実は、ここで多くの人が陥りがちな大きな勘違いがあります。それは、「銀行が貸してくれる金額=安心して返済できる金額」と思い込んでしまうことです。この記事では、住宅ローンにおいて本当に重要な「いくら返していけるか」という視点や、審査に関する意外な落とし穴、そして知っておきたい減税制度のポイントについて分かりやすく解説します。
勘違い1:「借りられる額」=「安心して返せる額」

住宅ローンを組む際、もっとも重要なのは「いくら借りられるか」ではなく、「いくら返していけるか」です。
例えば、年収600万円の方に対して、銀行が「5400万円まで借りられますよ」と提示することがあったとします。しかし、これはあくまで「銀行が貸せる上限」であり、あなたの家計にとって安全な返済額とは限りません。大きな家や豪華な設備のためにローンを限界まで借りてしまい、旅行や子どもの習い事、老後の資金を我慢することになっては本末転倒です。家づくりの本当の目的は「家族の幸せな暮らし」であることを忘れないようにしましょう。
無理のない予算を決める3つのステップ

では、どのように予算を決めればよいのでしょうか。
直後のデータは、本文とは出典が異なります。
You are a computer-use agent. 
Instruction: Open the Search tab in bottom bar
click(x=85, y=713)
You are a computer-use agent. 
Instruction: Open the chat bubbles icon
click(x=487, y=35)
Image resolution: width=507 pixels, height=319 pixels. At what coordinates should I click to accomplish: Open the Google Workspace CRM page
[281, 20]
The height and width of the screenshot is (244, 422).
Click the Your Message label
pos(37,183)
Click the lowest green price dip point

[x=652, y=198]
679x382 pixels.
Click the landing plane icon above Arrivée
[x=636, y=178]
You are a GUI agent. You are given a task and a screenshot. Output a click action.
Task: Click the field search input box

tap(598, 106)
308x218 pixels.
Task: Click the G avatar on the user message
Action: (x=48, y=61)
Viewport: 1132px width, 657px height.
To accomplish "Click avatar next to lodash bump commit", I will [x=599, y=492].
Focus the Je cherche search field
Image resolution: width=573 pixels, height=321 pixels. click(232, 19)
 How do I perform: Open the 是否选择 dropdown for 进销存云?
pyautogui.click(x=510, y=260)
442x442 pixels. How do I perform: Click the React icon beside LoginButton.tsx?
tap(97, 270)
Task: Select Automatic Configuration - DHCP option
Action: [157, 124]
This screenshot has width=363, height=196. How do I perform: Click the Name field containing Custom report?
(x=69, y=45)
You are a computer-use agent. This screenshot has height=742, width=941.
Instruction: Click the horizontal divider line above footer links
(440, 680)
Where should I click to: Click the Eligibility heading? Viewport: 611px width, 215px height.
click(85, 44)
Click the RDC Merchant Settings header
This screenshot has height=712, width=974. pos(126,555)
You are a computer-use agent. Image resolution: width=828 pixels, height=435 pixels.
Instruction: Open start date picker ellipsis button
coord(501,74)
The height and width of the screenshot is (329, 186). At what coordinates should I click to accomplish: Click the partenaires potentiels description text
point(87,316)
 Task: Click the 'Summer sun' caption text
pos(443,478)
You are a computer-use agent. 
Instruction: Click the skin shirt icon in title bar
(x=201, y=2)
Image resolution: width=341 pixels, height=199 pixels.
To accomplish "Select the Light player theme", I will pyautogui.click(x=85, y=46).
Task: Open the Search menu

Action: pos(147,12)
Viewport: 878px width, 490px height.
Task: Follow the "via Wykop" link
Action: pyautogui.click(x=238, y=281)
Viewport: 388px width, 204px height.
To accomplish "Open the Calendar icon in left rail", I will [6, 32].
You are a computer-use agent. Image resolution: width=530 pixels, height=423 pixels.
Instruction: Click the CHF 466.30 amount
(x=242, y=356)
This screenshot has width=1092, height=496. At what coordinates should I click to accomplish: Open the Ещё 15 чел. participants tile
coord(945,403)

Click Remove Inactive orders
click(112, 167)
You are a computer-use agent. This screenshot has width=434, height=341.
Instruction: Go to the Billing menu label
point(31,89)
一般的には、以下のステップで「返済額から逆算」して考えることが推奨されています。
- 現在の生活費を把握する
毎月何にいくら使っているのか、家計の現状を確認します。 - 将来必要になるお金を考える
子どもの教育費、車の買い替え、老後資金、家のメンテナンス費用など、将来の出費を見積もります。 - 無理なく支払える住宅費を決める
上記の出費を踏まえ、「住宅ローンありき」ではなく、毎月無理なく支払える予算を決定します。
勘違い2:ボーナス払いや「今の金利」を前提にしてしまう

資金計画を立てる際によくある失敗が、ボーナス払いに頼りすぎることです。ボーナスは会社の業績や転職などで減額されるリスクがあるため、基本的には「毎月の返済だけで成立する計画」を立てるのが理想的です。
また、現在の低い変動金利がずっと続くと考えてギリギリの契約をするのも危険です。金利は経済状況によって変動するため、将来的な金利上昇リスクも考慮して余裕を持った返済計画を立てましょう。
勘違い3:年収が高ければ審査は必ず通る

住宅ローンの審査では、年収だけでなく「信用情報」が非常に重視されます。信用情報とは、過去のクレジットカードやローンなどの支払い履歴のことです。
クレジットカードや自動車ローンの延滞はもちろんですが、意外な落とし穴となるのがスマートフォンの端末代の分割払いです。スマホの分割払いもローン契約と同じ扱いになるため、支払いが遅れると審査に悪影響を及ぼす可能性があります。
もし過去に支払いが遅れた心当たりがある場合は、土地探しや住宅会社選びを本格化させる前に、まずは金融機関へ住宅ローンの事前相談を行うことをおすすめします。
補足:住宅ローン減税の仕組みと注意点
住宅ローンを利用して家を建てる場合、「住宅借入金等特別控除(住宅ローン減税)」という制度を利用できる場合があります。これは、年末のローン残高の0.7%が所得税などから控除される仕組みで、原則として13年間適用されます。
ただし、最近の制度変更により注意が必要な点があります。2024年(令和6年)1月以降に建築確認を受けた新築住宅は、原則として「省エネ基準」を満たさないと住宅ローン減税を受けられないようになっています。家づくりを検討する際は、住宅の環境性能(省エネ性能)についても住宅会社にしっかり確認するようにしましょう。
まとめ
住宅ローンを組む際に大切なポイントを振り返りましょう。
- 「借りられる額」ではなく、将来を見据えた「返せる額」で予算を立てる
- ボーナス払いに頼らず、金利上昇にも耐えられる余裕を持つ
- スマホの分割払い延滞など、信用情報には日頃から注意する
- 住宅ローン減税を活用するため、省エネ基準などの要件を確認する
住宅ローンとは、最長で35年近く付き合っていくものです。まずはご自身の家計を見直し、無理のない返済計画を立てることから始めてみてください。不安な点があれば、早めに専門家や金融機関に相談することをおすすめします。